In particular, the party’s Spokesperson on Education Charlie McConalogue has questioned the 8 year time-frame for the full implementation of the plan and the lack of detail about funding and teacher training.

 

“If this reform plan was prepared thoroughly with the extensive consultation of all the relevant stake-holders, there would be absolutely no need to wait until 2020 for its full implementation,” said Deputy McConalogue.

 

“I am concerned that protracted roll-out can only mean one thing:  Minister Quinn has no plan and this process will be made up as he goes along.  When asked how the new Junior Cert programme would be funded, the Minister had no clear answer, no figures and no time-frame.  He simply said he is ‘confident that he will secure the resources necessary’. 

 

“There are also questions about how teachers will be supported in implementing the new programme.
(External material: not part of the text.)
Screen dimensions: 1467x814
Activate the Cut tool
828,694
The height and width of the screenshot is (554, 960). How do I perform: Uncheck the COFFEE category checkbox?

The Minister made very little reference to the professional development of teachers throughout this process, and how he intends to enable them in creating an enhanced learning environment around this new assessment programme.

 

“There is no doubt that the Junior Cert is desperately in need of reform.  That is why the previous Fianna Fáil led government began the process of commissioning expert analysis and consulting the public on a complete overhaul of the Junior Cert. I believe we need to move to a system based on continuous assessment that takes inappropriate pressure of students, keeps them engaged and enhances their learning environment.  But if we are to instigate such radical reform, we have to do it right. 

 

“Such radical reform must be based on meticulous planning and preparation, and following extensive consultation.  While parents and students will welcome the idea of this new plan, the devil is in the detail when it comes to how it will work in practice.  We need to hear more from Minister Quinn about how exactly this will be resourced and what measures are in place ensure that schools are equipped to ensure that this truly transforms the classroom in the way we hope it will.”